I cringe when I read the word regression. If a player is outplaying his peripherals, then he is lucky. Sooner or later, he will come back to earth. Or so I have been told. It is, as Kelly Bundy put it, as inevitable as death and Texas. For the most part, that’s what happens. And you have to be careful about making quick assumptions, especially in small sample sizes. But sometimes there are other forces at work that we don’t understand that have more weight than luck.
Johan Camargo was supposed to come back to earth in 2019. After all, he outperformed his xwOBA by .040 last year. “So this year, he’d underperform by .040 to balance the universe, correct?”, one might say. Well, as of September 11th, he is outperforming by .002. But the universe is punishing him with a bad year because of his good one, right? I mean, maybe, but there are other things in play. Last year, he was lucky and good, especially with line drive home runs.

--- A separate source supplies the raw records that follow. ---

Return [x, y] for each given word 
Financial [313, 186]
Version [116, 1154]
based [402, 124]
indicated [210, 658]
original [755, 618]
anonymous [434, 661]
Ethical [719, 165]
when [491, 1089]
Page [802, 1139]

This year, he didn’t adjust to a bench role this year, he doesn’t have a traditional power cross in a season of big home run numbers, and he suddenly couldn’t hit breaking pitches.
Kevin Gausman was a player that was unlucky this year. His ERA was a full two runs over his FIP. Given enough time, the universe should balance itself, right? He should start performing well again, correct? Well perhaps, but his FIP/ERA ratio wasn’t told about his slider and splitter. You see, the slider is poor and the split-finger crept up in the zone. His split-fingers thrown in the gameday 1-6 zones (middle or high strikes) caused an underperformance of .177 in his xwOBA/wOBA ratio. That should balance out, until you think about it. His splitter is a 83 MPH pitch with not a lot of break thrown over the plate. What do you expect would happen? With 95+ MPH pitches, Major League hitters rely on launch angle and picking a field. But a high and slow breaking pitch, they can guide the ball wherever they like.

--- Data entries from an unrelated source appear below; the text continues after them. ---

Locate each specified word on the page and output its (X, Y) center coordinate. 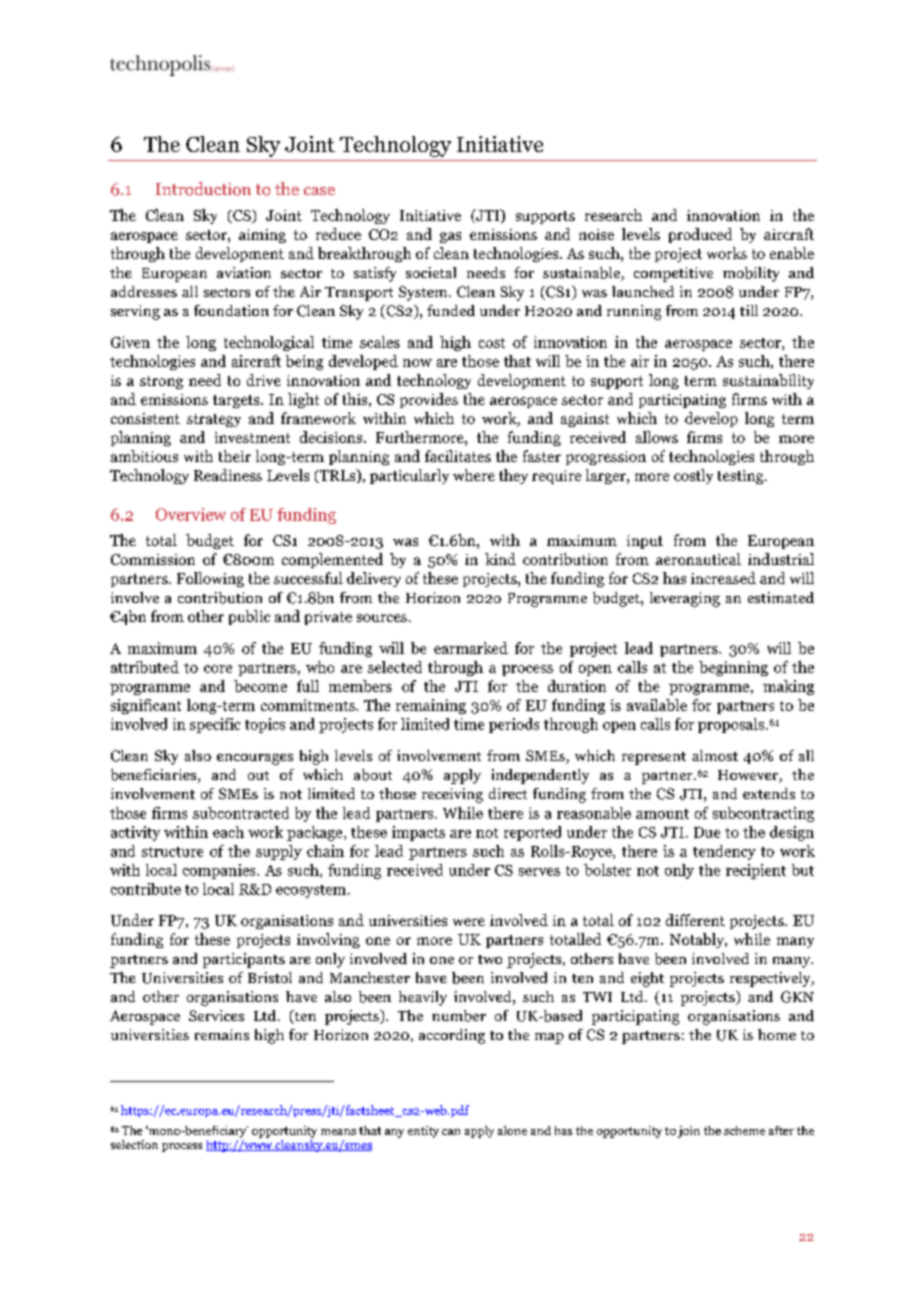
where (474, 475)
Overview (191, 514)
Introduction (203, 189)
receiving (452, 795)
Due (707, 832)
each (228, 832)
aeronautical (698, 559)
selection (134, 1144)
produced (700, 235)
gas (450, 237)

Estimators like xwOBA and FIP are very helpful in determining true talent level. Expected weighted on-base average is probably the best advance in sabermetrics that I have seen. Announcers used to say “he’s 1 for his last 20 but he’s really hitting the ball well lately.” Using xwOBA without seeing the hitter, you can say things like, “in his last 25 PA, his wOBA is .079 but his xwOBA is .379 so his swing is probably ok.” But like any estimator, there are edge cases and instances where it is not perfect.
You can apply an estimator to a team won-loss record as well. Bill James figured out that if you apply the Pythagorean theorem to a team’s runs scored and allowed and come up with a pretty good estimate for a team’s won loss record. He noticed that run scored squared over the sum of runs scored squared and runs allowed got pretty close to estimating a team’s record. Later, it was discovered that if you change the exponent from 2 to 1.83, you get better results. It will get most teams’ records to within 5 games.
The importance of attaching runs to games won is one of the foundations of sabermetrics. It is intuitively obvious that runs are very important to winning games. Most if not all of the advanced metrics that be salted down to the importance of the ability to score or prevent runs. Not necessarily the results stats, like RBIs, but measuring the attributes that will score runs over the long term. Having these attributes will score or prevent more runs over a season, and thus win more games.
But Pythagorean run record estimation has its limits. It doesn’t do as well with very good and bad teams as it does with average teams. Since the league began divisional play in 1980, 71.5% of playoff teams outplayed their Pythagorean run record that season. 75.7% of all World Series winners did as well. (Ivan: this is basically direct selection bias at work, at least partially, as a team underperforming its run differential is less likely to make the playoffs in the first place.) In that time period, 64.7% percent of teams finishing fourth or worse underperformed their Pythagorean run record (not including those that finished in the middle or fourth out of 7). Among teams that finished in the middle at third out of five or fourth out of seven, almost exactly half (50.3%) underperformed and almost exactly half outperformed. So the Braves outperforming their Pythagorean run record is probably a good thing, as it falls in line with most playoff teams. I would rather the Braves won-loss record run a little hot than not.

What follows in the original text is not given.